Beware of expiring MEES exemptions
Beware of expiring MEES exemptions

Beware of expiring MEES exemptions

Landlords who applied in 2018 for an exemption from Minimum Energy Efficiency Standards (MEES) for let residential property are reminded that their exemption expires this year.

It became law on 1 April 2018 that landlords needed an Energy Performance Certificate (EPC) of at least an E grade to let out residential property, unless they were eligible to register for a valid exemption from MEES which allowed them to continue to rent the property out.

Alexander Macfarlane, Head of Building Consultancy at Strutt & Parker, says: “Any exemptions on the PRS Register last for five years, so this means there will now be property owners who have exemptions that have expired or will shortly do so.

“The rules state that at the end of the initial five-year period the landlord either needs to have made improvements to raise the EPC banding to an acceptable level, or they must apply for another exemption.”

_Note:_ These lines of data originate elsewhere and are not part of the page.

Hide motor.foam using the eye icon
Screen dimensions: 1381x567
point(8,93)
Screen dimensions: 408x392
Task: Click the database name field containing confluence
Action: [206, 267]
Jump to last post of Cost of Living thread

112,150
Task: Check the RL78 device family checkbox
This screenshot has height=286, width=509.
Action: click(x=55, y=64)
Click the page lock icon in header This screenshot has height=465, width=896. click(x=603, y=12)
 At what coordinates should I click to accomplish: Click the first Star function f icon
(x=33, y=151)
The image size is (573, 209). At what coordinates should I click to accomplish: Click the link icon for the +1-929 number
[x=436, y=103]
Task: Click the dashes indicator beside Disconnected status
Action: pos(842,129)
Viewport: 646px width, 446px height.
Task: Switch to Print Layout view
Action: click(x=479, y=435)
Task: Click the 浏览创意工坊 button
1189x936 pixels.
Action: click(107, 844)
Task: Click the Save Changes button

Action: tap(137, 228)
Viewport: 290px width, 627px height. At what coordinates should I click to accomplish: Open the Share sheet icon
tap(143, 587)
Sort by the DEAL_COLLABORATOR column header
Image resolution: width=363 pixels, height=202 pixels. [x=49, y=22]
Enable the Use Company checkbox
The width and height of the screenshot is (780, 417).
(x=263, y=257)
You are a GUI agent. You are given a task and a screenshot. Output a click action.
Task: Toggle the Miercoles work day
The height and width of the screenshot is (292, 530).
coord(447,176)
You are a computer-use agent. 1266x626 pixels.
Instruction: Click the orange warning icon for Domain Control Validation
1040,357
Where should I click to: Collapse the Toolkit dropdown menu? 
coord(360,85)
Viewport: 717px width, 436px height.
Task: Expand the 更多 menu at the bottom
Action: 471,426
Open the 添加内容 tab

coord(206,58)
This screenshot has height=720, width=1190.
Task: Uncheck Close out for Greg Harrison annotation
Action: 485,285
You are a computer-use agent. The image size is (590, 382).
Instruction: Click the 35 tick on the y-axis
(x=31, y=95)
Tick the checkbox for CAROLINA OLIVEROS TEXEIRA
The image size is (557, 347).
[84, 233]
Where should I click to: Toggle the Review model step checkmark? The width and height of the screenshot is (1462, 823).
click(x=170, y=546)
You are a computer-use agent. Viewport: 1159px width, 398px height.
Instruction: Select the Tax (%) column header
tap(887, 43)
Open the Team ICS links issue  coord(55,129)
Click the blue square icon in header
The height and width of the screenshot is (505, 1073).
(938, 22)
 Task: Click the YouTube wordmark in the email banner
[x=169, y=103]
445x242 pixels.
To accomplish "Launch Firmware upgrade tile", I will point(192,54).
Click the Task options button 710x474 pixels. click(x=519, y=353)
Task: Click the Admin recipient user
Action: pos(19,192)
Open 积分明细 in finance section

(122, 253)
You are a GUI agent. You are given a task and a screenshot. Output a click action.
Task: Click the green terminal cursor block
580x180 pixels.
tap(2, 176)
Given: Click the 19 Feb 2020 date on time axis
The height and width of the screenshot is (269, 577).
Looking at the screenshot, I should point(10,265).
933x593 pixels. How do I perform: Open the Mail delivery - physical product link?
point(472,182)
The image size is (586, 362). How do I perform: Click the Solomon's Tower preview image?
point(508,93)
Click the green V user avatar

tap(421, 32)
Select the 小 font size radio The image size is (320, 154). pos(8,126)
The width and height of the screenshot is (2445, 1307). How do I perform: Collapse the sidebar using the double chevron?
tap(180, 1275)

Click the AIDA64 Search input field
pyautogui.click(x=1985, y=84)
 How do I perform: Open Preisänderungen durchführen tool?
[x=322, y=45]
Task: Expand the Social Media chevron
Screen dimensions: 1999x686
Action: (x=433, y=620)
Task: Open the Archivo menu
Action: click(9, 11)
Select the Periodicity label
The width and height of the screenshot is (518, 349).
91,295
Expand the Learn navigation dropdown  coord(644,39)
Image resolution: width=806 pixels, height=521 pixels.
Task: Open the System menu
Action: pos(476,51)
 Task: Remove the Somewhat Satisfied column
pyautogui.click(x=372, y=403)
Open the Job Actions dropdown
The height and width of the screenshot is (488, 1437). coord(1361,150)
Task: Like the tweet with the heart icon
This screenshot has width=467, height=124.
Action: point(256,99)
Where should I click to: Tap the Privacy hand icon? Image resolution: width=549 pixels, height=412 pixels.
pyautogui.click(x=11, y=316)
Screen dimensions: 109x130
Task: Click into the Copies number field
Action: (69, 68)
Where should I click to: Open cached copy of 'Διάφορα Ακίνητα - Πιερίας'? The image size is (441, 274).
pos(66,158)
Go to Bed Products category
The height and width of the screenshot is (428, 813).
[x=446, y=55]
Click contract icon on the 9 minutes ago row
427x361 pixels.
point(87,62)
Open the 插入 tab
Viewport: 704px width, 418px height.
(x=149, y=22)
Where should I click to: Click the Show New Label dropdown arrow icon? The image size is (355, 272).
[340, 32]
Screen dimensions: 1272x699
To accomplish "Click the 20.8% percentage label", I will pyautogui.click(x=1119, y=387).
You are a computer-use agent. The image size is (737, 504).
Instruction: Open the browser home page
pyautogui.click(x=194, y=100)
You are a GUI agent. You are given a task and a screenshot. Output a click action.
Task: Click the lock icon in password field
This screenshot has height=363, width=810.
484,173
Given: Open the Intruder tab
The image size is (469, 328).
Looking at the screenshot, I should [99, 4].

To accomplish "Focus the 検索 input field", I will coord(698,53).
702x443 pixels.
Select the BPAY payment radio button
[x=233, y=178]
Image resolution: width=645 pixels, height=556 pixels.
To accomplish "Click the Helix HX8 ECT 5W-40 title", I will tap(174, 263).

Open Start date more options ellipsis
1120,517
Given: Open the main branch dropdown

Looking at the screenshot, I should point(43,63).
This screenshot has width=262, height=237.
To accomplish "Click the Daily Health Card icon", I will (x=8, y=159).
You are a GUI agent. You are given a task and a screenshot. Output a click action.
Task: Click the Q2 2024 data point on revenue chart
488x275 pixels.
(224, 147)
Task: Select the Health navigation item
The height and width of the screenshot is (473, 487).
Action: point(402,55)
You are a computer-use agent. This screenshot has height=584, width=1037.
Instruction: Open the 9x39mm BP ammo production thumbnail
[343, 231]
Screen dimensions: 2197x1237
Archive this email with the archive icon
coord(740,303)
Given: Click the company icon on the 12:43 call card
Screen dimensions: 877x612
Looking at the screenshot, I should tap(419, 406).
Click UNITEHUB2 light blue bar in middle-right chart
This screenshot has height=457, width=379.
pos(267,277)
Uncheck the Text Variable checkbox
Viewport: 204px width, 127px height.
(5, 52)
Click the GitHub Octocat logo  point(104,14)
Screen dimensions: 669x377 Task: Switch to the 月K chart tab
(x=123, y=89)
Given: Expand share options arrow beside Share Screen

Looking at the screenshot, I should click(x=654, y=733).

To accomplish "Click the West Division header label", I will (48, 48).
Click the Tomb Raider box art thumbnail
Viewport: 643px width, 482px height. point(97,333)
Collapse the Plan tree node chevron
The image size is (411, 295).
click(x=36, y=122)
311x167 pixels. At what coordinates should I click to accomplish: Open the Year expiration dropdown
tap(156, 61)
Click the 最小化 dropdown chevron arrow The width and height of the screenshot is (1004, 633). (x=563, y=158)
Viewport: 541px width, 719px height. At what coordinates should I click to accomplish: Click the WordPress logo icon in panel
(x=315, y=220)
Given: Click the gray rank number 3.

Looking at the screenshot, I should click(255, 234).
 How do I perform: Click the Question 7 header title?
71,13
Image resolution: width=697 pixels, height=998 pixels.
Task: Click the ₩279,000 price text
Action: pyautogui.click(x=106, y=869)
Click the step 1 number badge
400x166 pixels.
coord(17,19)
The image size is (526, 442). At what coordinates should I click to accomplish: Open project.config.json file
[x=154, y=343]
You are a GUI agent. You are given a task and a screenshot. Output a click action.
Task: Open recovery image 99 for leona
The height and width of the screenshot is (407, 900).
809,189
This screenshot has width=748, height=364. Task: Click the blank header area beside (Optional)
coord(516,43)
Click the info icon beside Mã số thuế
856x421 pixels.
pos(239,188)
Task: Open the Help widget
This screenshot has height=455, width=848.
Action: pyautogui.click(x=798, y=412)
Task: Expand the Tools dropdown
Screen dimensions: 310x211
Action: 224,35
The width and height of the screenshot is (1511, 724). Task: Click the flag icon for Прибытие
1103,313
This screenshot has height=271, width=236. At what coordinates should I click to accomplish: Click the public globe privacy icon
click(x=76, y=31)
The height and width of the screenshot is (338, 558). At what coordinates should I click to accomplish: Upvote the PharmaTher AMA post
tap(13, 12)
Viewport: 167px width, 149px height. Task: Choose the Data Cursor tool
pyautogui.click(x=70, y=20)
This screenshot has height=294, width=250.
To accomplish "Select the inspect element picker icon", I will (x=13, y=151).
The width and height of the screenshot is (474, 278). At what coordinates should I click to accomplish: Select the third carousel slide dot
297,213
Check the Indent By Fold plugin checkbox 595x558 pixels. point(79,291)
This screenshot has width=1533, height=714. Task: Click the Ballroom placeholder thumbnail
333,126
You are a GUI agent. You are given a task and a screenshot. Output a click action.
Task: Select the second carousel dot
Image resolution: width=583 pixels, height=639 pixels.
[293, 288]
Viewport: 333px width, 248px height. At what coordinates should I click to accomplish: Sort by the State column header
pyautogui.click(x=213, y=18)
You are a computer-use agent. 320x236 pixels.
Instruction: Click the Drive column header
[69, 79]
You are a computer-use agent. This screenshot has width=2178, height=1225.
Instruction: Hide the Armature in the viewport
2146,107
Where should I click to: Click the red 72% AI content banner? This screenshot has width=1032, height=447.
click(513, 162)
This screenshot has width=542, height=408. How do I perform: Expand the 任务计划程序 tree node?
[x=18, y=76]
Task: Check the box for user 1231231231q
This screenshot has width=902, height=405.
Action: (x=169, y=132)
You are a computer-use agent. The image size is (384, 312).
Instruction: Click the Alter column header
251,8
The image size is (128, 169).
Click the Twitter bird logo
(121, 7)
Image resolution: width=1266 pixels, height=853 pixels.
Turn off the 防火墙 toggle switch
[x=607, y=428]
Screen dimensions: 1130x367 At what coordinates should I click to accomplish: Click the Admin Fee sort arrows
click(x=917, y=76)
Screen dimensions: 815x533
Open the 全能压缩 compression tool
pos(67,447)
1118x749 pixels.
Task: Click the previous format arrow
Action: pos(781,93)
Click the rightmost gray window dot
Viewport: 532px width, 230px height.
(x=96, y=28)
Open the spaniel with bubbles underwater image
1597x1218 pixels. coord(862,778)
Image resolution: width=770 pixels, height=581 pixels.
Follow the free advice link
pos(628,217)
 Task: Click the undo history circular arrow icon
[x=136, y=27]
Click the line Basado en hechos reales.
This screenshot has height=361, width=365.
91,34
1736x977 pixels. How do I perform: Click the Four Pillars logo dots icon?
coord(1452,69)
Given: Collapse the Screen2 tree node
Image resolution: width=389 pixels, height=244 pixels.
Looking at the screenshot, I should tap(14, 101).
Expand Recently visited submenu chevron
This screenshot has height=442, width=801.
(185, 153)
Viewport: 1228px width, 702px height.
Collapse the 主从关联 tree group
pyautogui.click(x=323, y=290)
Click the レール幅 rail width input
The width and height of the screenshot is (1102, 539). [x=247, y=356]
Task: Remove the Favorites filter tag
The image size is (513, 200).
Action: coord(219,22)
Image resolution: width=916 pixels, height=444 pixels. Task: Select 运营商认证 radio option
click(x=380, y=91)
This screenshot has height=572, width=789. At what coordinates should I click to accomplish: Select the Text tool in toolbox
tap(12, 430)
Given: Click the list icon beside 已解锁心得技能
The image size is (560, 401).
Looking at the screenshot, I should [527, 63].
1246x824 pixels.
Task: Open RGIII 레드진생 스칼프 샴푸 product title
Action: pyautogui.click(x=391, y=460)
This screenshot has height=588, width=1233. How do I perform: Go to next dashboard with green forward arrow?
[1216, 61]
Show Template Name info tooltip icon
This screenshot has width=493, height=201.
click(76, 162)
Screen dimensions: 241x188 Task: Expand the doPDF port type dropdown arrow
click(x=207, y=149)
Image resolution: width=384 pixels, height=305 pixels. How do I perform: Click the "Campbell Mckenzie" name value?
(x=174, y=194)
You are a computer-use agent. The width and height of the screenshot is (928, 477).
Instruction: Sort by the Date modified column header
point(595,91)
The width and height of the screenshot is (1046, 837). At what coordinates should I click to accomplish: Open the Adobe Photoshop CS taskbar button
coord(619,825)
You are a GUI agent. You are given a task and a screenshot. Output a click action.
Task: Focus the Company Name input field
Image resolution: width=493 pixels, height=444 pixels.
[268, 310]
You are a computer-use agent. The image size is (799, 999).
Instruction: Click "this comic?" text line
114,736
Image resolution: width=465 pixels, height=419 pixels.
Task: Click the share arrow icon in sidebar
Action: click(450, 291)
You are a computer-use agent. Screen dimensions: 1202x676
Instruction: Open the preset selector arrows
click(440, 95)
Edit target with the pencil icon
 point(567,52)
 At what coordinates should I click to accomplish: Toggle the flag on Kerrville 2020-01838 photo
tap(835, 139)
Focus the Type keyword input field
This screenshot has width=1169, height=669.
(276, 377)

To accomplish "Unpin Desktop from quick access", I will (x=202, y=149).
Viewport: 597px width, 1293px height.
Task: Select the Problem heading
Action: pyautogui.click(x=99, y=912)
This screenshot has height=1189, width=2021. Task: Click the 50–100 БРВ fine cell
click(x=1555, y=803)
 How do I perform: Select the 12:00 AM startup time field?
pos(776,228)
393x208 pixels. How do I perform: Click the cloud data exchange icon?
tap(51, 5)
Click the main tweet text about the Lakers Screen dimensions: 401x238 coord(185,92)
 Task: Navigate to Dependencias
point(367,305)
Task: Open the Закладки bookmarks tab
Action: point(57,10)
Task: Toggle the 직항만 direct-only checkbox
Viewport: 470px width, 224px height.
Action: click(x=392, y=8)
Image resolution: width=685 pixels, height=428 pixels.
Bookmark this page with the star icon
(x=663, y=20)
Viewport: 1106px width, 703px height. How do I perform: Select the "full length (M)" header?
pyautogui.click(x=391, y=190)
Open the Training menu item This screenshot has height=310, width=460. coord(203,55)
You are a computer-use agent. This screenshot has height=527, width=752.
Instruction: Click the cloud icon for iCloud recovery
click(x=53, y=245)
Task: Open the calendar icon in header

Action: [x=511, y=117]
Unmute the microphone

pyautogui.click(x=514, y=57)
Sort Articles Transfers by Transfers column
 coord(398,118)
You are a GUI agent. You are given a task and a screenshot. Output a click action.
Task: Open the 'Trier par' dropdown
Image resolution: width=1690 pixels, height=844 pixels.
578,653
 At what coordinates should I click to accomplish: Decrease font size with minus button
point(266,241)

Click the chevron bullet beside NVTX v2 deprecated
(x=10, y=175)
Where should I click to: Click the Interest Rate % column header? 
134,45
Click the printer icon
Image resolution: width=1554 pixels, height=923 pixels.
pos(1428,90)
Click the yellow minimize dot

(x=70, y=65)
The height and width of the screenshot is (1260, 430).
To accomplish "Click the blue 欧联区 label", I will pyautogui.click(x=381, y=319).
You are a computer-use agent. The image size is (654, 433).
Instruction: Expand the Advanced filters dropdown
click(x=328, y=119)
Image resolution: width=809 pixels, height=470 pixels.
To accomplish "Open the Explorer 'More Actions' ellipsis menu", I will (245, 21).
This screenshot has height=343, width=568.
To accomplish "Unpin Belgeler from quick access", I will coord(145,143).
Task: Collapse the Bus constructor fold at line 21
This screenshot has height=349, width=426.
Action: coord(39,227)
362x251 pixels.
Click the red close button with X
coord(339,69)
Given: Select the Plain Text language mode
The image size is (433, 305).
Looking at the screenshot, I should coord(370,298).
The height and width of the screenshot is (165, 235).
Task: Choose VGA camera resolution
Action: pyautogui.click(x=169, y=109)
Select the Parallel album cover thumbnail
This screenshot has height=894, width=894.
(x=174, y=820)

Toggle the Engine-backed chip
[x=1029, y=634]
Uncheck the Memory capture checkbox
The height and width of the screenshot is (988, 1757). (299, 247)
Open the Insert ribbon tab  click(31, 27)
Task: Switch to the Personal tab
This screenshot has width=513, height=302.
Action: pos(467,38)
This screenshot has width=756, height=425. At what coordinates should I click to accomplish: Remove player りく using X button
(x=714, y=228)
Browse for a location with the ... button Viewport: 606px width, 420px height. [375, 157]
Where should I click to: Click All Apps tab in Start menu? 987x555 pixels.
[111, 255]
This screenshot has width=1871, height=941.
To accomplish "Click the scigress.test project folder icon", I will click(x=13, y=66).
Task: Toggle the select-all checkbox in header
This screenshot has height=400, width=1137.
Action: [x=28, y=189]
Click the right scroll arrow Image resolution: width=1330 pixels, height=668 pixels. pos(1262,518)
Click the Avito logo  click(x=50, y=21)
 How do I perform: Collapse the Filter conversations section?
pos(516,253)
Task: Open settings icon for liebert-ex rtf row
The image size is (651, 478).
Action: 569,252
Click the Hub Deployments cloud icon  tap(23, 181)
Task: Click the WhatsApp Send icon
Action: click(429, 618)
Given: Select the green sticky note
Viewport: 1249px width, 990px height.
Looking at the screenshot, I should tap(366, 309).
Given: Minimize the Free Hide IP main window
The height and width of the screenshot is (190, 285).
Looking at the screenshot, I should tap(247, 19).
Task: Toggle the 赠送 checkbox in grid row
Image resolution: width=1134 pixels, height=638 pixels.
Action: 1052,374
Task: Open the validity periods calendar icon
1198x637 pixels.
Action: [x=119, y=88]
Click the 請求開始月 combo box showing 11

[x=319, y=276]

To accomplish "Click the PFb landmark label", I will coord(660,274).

The sort of properties found on many rural estates and farms can be challenging to raise to the required standards without risking damaging the fabric of the building.

As a result, Mr Macfarlane explains that many rural property owners will have registered an exemption under one of a number of valid grounds (see below).

An example is the ‘high cost’ defence which applies where no improvements can be made because the cost of installing even the cheapest recommended measure would exceed £3,500 (including VAT).

“Landlords need to be aware when reapplying they cannot rely on the fact that they had an exemption before. For example, if they gained an exemption based on high cost, they are likely to need to spend another £3,500 minimum to qualify. The purpose of the exemption is to afford a landlord time to make necessary improvements, rather than act as a mechanism for avoiding making improvements.”

Mr Macfarlane adds that because of the way domestic MEES rules were phased in between 2018 and 2020 anyone with a property portfolio is likely to have exemptions expiring at different times.

“It is important that landlords are aware of the date each exemption is expiring and recognise that some capital expenditure may be necessary, even if they are looking to register another exemption. There are also some exemptions, for example the wall insulation one, which need to be backed up by a report from a chartered surveyor, so professional input will be essential.”

Grounds for exemption:

All relevant improvements made: 

A landlord is not required to spend more than £3,500 (including VAT) on energy efficiency improvements. If the property cannot be improved to an E rating for that sum or less, all improvements should be made up to that amount, then an ‘all improvements made’ exemption can be registered. Exemption lasts 5 years.

High cost:

Applies if no improvement can be made because the cost of installing even the cheapest recommended measure would exceed £3,500 (including VAT). Exemption lasts 5 years.

Wall insulation:

Applies if the only relevant improvements are cavity wall insulation; external wall insulation; or internal wall insulation (for external walls) and written expert advice shows that the measures would negatively impact the fabric or structure of the property (or the building of which it is part). Exemption lasts 5 years.


Applies if the landlord has evidence that the installation of energy efficiency measures to the property would reduce the market value of the property (or the building of which it forms part) by more than 5%. Exemption lasts 5 years.

Third party consent:

Applies if having used best efforts, the landlord cannot obtain necessary third-party consent to carry out the relevant improvements, for example, lender, tenant or planning consent (or consent is given but subject to conditions that cannot reasonably be complied with). Exemption last 5 years, or where the issue is lack of tenant consent, until that tenancy ends or is assigned to a new tenant.

New landlord:

On suddenly becoming a landlord, in certain circumstances detailed in the regulations, such as the grant of a lease due to a contractual obligation, a temporary exemption of six months can be claimed from the date of becoming landlord. At the end of those six months, the improvements must have been made or another exemption registered.